- Exosome therapy is being advertised as a way to achieve youthful skin
- But it remains unclear whether the treatment, costing up to £16,000, works There are also fears it might lead to bacterial infections like sepsis in rare cases
It is marketed as an anti-ageing product and a way to treat hair loss.
But customers buying trendy and expensive stem cell treatments may not be aware that in some cases they could cause more harm than good, a leading scientist has warned.
Exosome therapy, feared to become the ‘new Botox’, is being advertised as a way to achieve youthful skin, alongside images of celebrity influencer Kim Kardashian.

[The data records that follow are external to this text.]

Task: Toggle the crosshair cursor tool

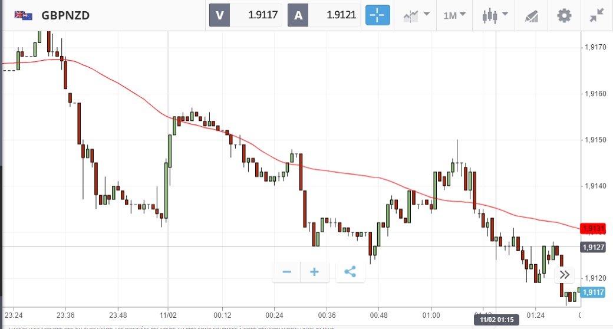Action: [x=378, y=15]
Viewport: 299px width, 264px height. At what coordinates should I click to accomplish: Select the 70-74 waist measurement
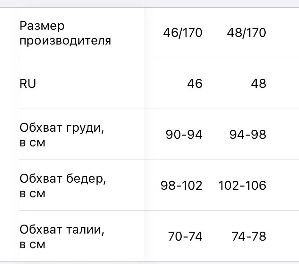point(185,236)
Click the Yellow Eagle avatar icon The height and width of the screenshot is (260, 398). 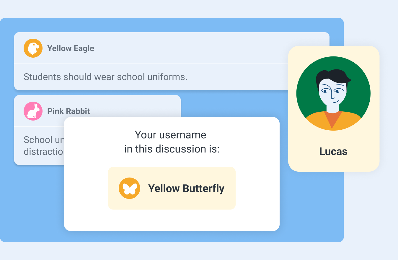(x=33, y=48)
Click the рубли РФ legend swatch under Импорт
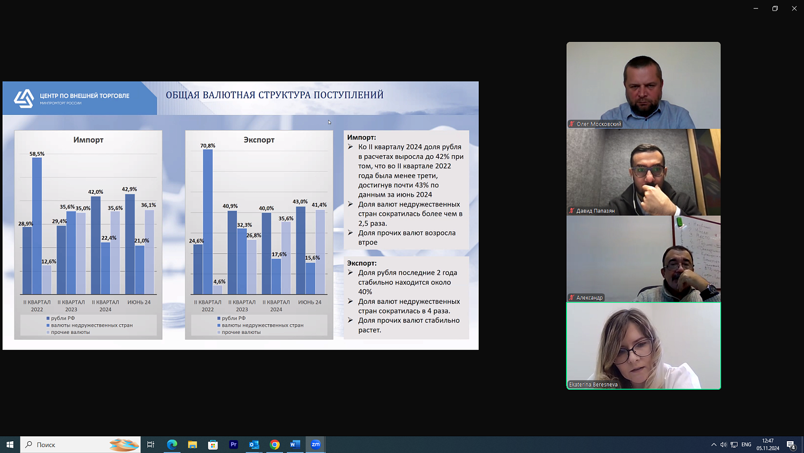 pyautogui.click(x=48, y=318)
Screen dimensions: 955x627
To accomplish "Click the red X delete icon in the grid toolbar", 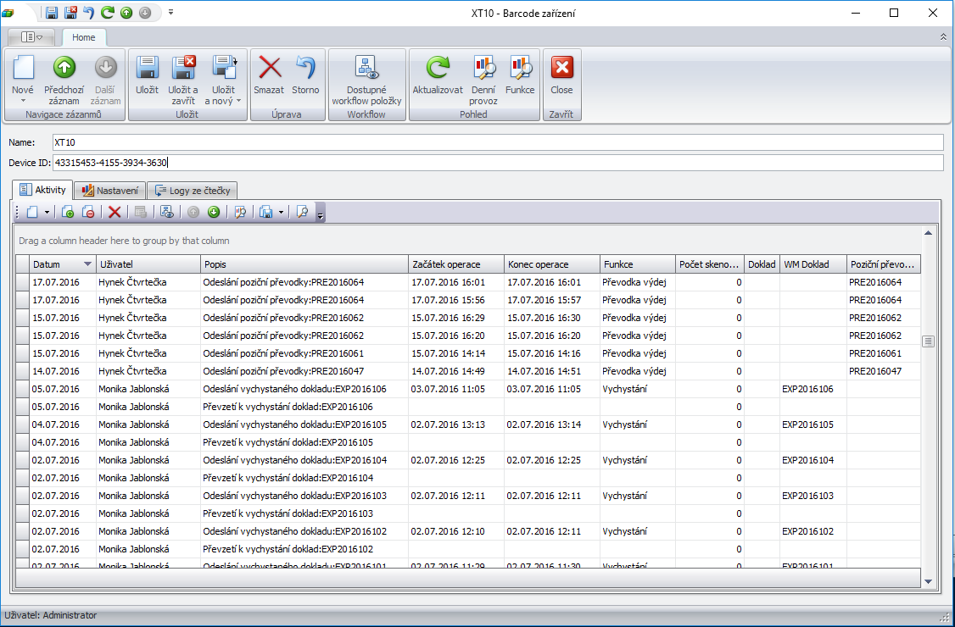I will pyautogui.click(x=114, y=213).
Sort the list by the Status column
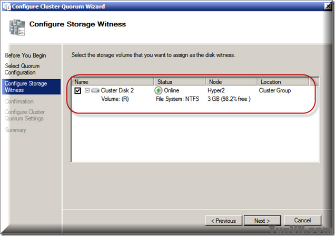335x236 pixels. point(180,82)
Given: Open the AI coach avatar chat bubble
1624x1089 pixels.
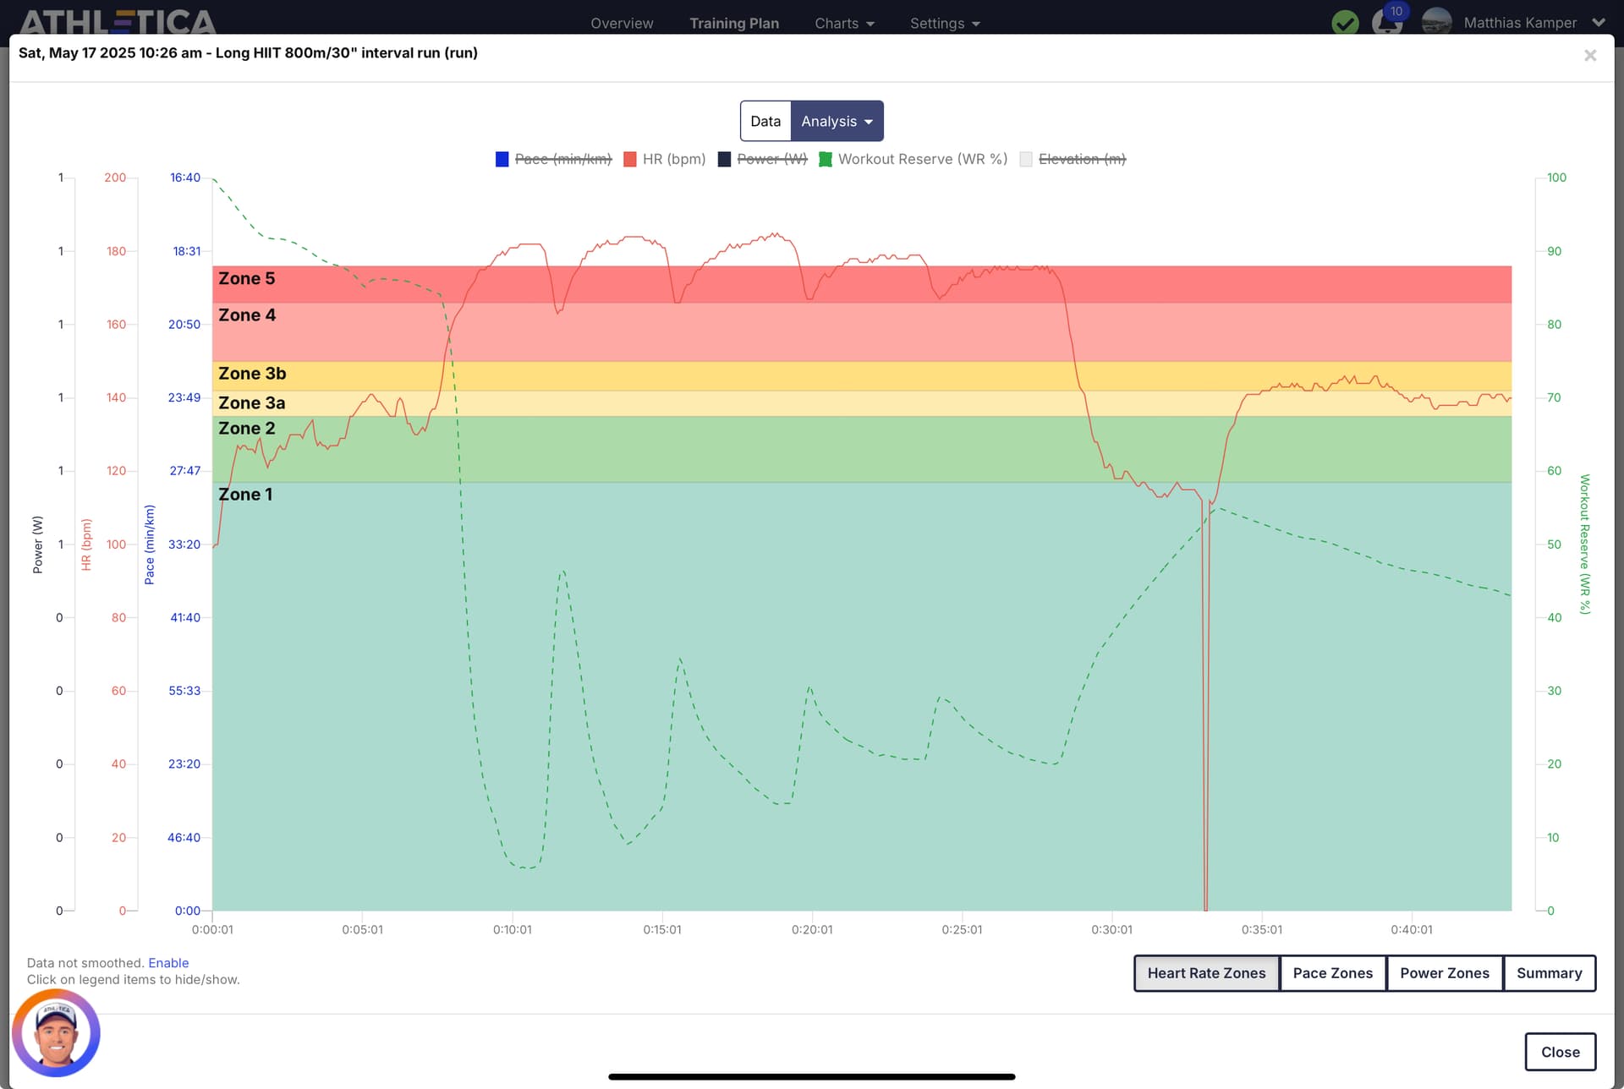Looking at the screenshot, I should (x=56, y=1033).
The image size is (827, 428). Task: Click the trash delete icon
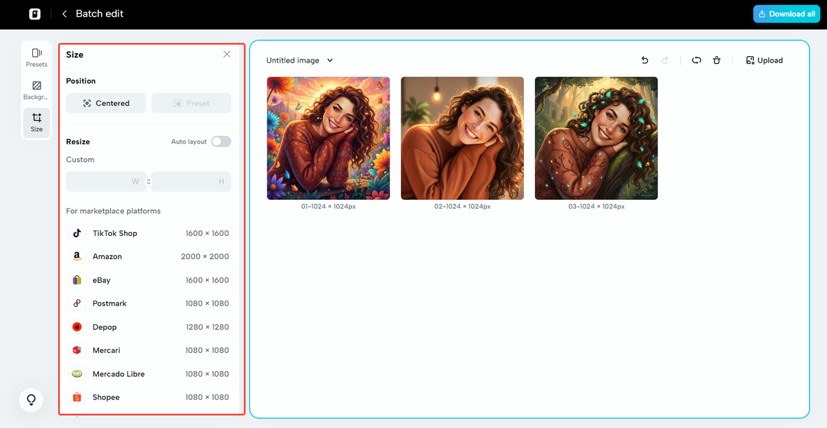point(717,60)
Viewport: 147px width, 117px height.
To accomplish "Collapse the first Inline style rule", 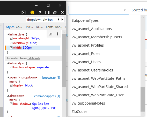I will pyautogui.click(x=8, y=34).
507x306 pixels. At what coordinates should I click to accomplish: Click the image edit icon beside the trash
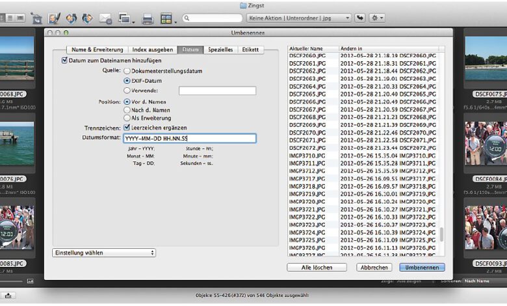click(55, 18)
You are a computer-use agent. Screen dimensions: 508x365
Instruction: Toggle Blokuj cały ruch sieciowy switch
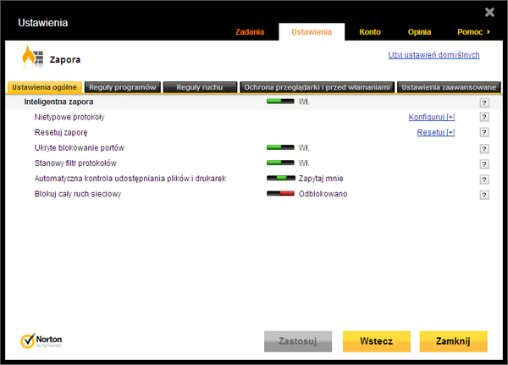point(280,193)
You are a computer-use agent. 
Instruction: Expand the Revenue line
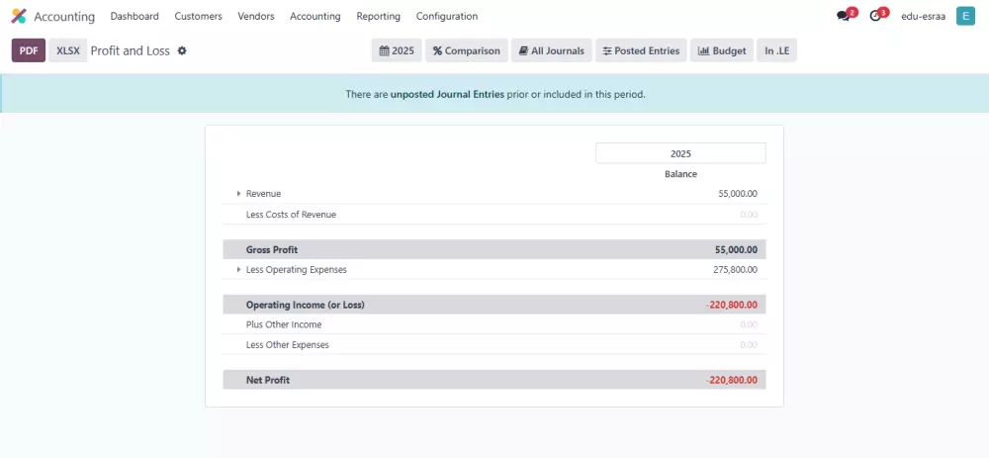coord(238,194)
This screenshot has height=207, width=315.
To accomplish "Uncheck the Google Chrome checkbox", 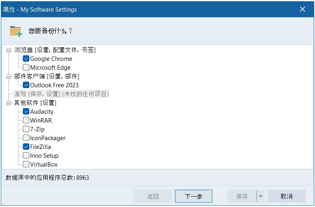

But experts warn research is not yet clear whether the treatment, costing up to £16,000, works. There are also fears it might lead to bacterial infections including, in extremely rare cases, life-threatening sepsis.
Dr Darius Widera, an associate professor in stem cell biology and regenerative medicine at the University of Reading, said: ‘Customers are paying large amounts of cash for treatments that don’t work or are even dangerous.
‘The vast majority of stem cell treatments offered are not yet, and may never be, backed by research that supports therapeutic use.’
Dr Widera, who published a study on the exosome industry in the Stem Cell Research & Therapy journal, concludes that ‘tight regulations and monitoring’ are needed.
He identified 114 companies in 28 countries charging up to £16,000 for injections of exosomes. Adult stem cells have been proven to help regenerate ageing cells. But, rather than injecting stem cells, it is possible to use the molecules the cells produce, which have a similar effect.
These molecules are exosomes – parcels largely made up of fatty acid, proteins and a type of genetic material called microRNA – which can dial down ageing by reducing inflammation. But there is not yet evidence they have a visible anti-ageing effect when applied to the skin. Dr Widera also believes there is little chance exosomes can regenerate hair follicles in balding men.
He said: ‘The hype means there is a real danger it will become as popular as Botox.’
Researchers found stem cell products were being sold, mainly in the US, for up to £16,000. Ms Kardashian, who reportedly used an exosome face serum, was featured in some clinic advertisements.
The study found five clinics offering the treatment in the UK, although some have closed and more have sprung up since the snapshot study between July and November 2022.
The therapy is also being sold abroad for conditions such as Parkinson’s, dementia and autism – raising concerns it could offer false hope to vulnerable people.
Scientists say there is no evidence yet that stem cell products like these can help regenerate cells lost in serious illnesses, such as brain cells in cases of dementia. It is also unclear which regulator could monitor the therapy in the UK, because it is not a medical treatment.
Commenting on the study, Dr Alena Pance, senior lecturer at the University of Hertfordshire, said: ‘I don’t think there is clear evidence for exosomes having therapeutic potential. Companies are able to commercialise unproven treatments without being required to provide full information about their products.’
Professor John Hunt, an expert in medical technologies from Nottingham Trent University, said: ‘It is important people do their research, due diligence and talk to those offering the treatment.’
When approached, the only UK company named in Dr Widera’s study declined to comment.